For the first time in three years I am giving up on the Read Harder Challenge. Changing jobs in November (yay!) and the coming holiday bonanza has cut more severely than I anticipated into my reading time. I have knocked my review goal down to 75 from 78 and jettisoned four books from my to read list that would have completed this year’s challenge. (Expect to see some of them next year.)
The book I didn’t purge was this one, August. One of the challenges was to read a book set in Central or South America written by a Central or South American author. To me the easy choice was to expand my reading of works in translation, and somewhere in my travels I happened across August which is written by an author from and set in Argentina. Briefly the book is about a woman returning to the small town she grew up in, and while staying in the room of her deceased best friend coming to terms with herself and her life. While this book straddles the line with one of my least favorite tenses (first person present) it is really one woman confessing to her dead friend all the ways life is messing her up, and ruminating on what to do about them.

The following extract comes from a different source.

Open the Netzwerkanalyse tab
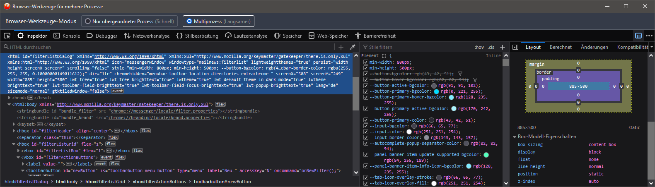Screen dimensions: 655x187 click(147, 36)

I wasn’t surprised to learn that Romina Paula is under 40. Everyone I know in our early to mid-30s either is or has recently struggled in some way with the various emotions and family landscapes that Paula explores in this work. I hope this book does well enough that some of her other works will be translated, I would love to see what one of her plays is like.
I’ll be giving the Read Harder challenge a go again in 2018 (the tasks are already up and I’m already a bit concerned with finding the right books for it and me), I just have to remember to make sure I pace myself better and not save so many for the last three months of the year.